The problem is that most readers think of steampunk as something very different from what purists think of it as. Therefore, "steampunk" now effectively means something different. As we've discovered in the past, on some things it's not worth fighting with readers about. If we'd called it "Scientific Romance" no one would know what we're talking about, in the wider world. But, this is precisely why we led off with Jess Nevins' essay.

There is a bibliography in the finished book, btw.

Thanks very much for the review and for having extended the offer!

Ann and Jeff VanderMeer

Cory The Raven said...

I remember the debate before Steampunk's current popularity about whether or not we should actually be calling it Steampunk... Most of us who were interested in it didn't identify ourselves as Punks or Punk-sympathizers, and were interested in Victorian Sci-Fi for entirely different reasons.

That appreciation only deepened after I started researching it and found out things like how Jeter coined the term as a joke, Gibson didn't even want it applied to The Difference Engine, Clute considered the genre to be genial and un-Punk from the very beginning, and died-in-the-steel-wool Cyberpunks considered it a dead genre.

I think the irony of the whole situation is that the Punk part of the equation only became an emphasis when Steampunk became a popular fashion. There's this very strange discourse about how the Punk part of Steampunk is at risk of being lost beneath the fashion trend when they both came along at the same time. It strikes me that the two are actually connected, and that the Punk of Steampunk is the superficial fashion trend (I'd actually argue the same of Punk altogether, but that's another topic). Steampunk became Punk when it became mainstream, marketable and fashionable.

You're right, though, about how that's just what it's called. I suppose I don't mind insofar as it gets readers for my blog, but it sends my hackles up whenever I trace back referral links and find Voyages Extraordinaires listed as a "Steampunk blog". To put the nail in the coffin, I guess, the other day my girlfriend was asked by two separate people on two separate occassions if I was a "Steampunk", based on her description of me. She was forced to clarify that I have a piddling distinction of liking Victorian Sci-Fi, dressing in a Victorian suit and goggles to the club, carrying on a blog about this sort of stuff, but hating the label "Steampunk" and refusing to go by it ^_^

Jess Nevins said...

I'd argue, though, that the punk aesthetic was a part of steampunk for a long while, which is why the genre did deserve the "punk" application. It may not have been a subject of -deliberate- emphasis on the authors' parts, but it was there nonetheless.

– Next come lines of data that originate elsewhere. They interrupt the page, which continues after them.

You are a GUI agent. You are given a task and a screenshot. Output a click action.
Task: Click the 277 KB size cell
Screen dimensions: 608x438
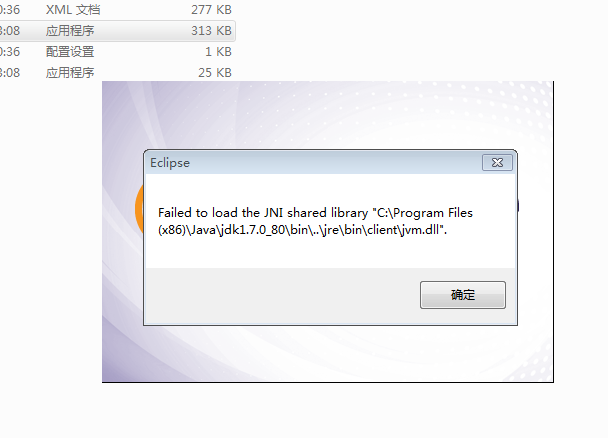click(x=211, y=10)
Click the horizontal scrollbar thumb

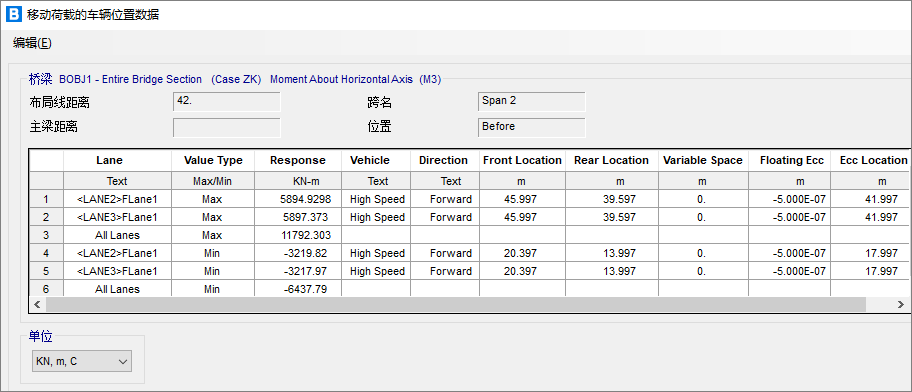[x=456, y=304]
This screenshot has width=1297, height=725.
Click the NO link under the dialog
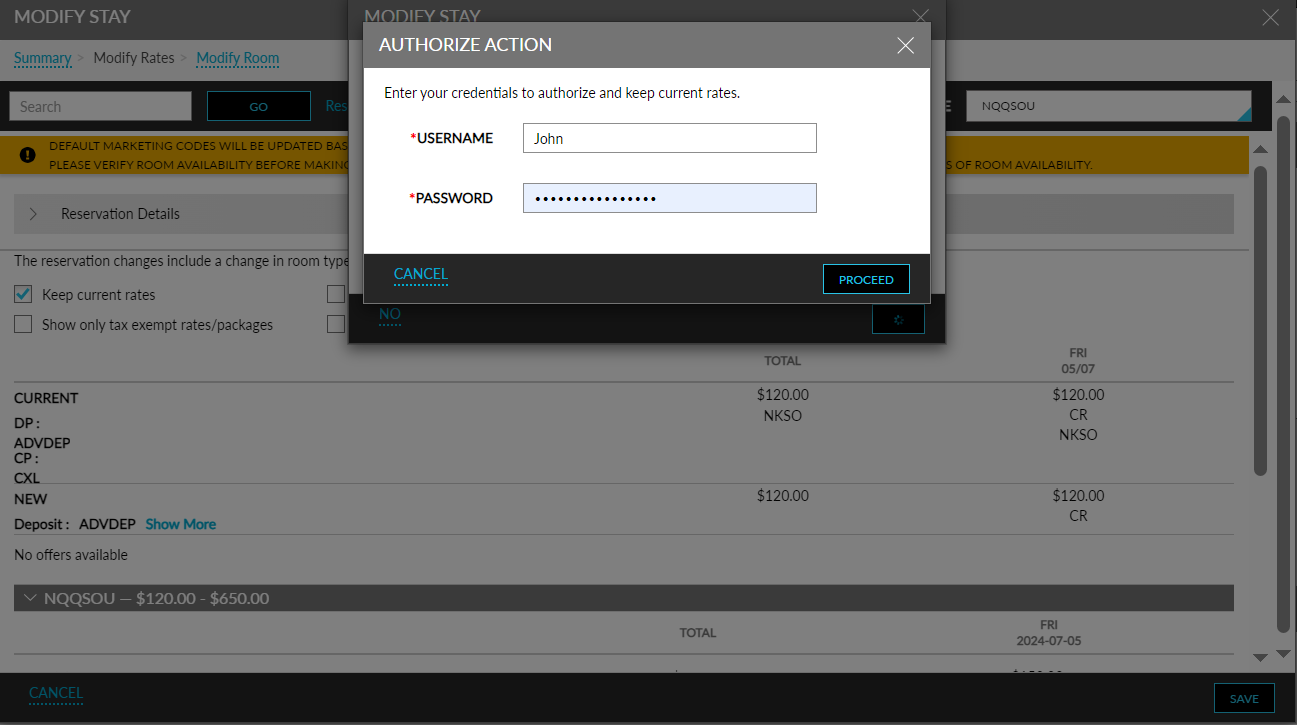click(x=389, y=314)
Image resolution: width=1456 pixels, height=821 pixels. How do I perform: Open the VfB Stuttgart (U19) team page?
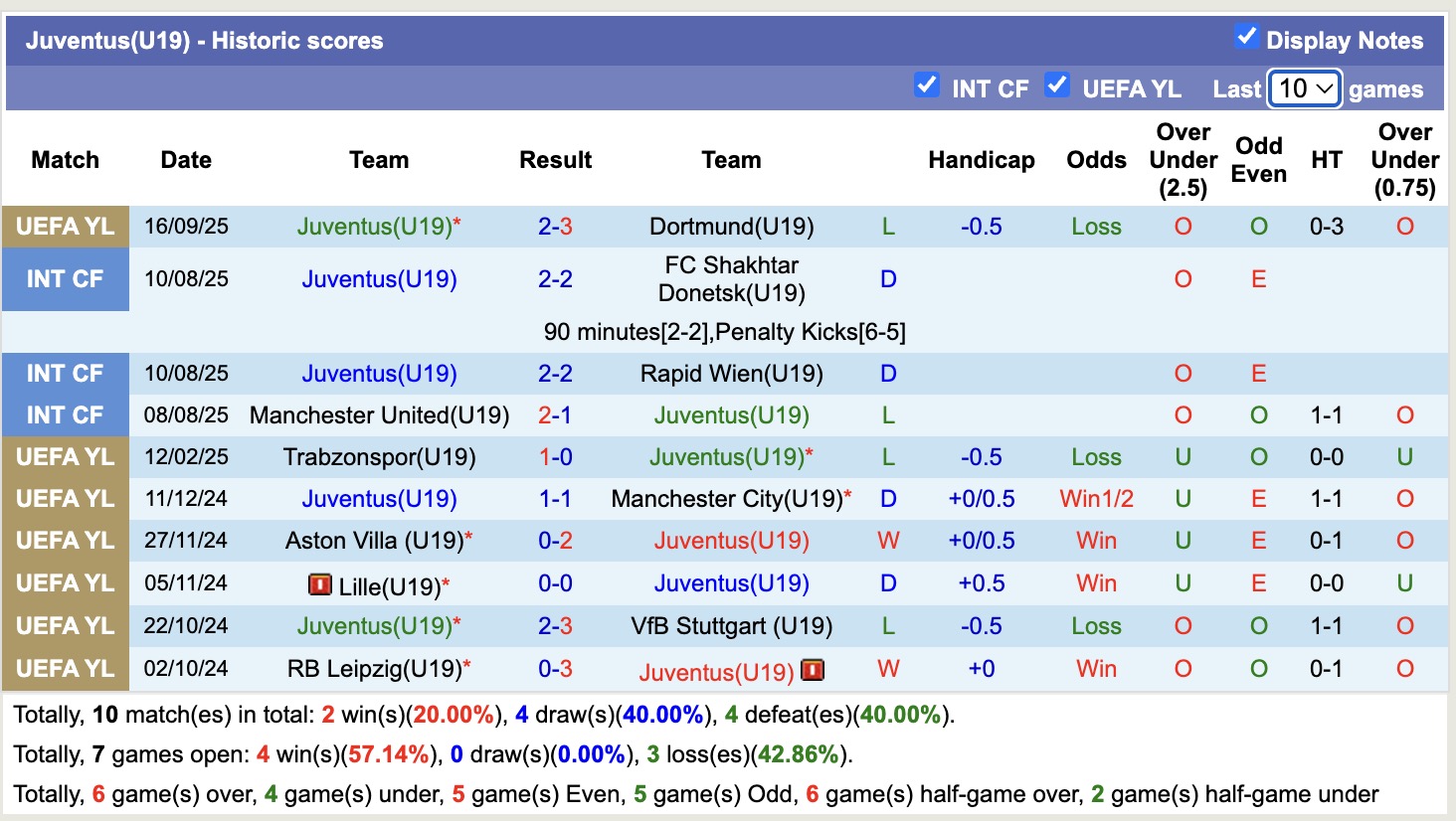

Of course, this argument, such as it is, is lost. Regardless of what I think it should be, steampunk now represents something else entirely.

Lori said...

Looking forward to my copy of the book arriving. I have heard of this "Jess Nevins" character, and will no doubt be hanging on his every word. (He's rolling his eyes right now, I know.)

"Scientific Romance", you say? That's a nice description, methinks. I may use that now and again.

Derek "Ruthven" Tatum said...

Yet another book to add to my list. I just received my copy of "The New Weird" yesterday.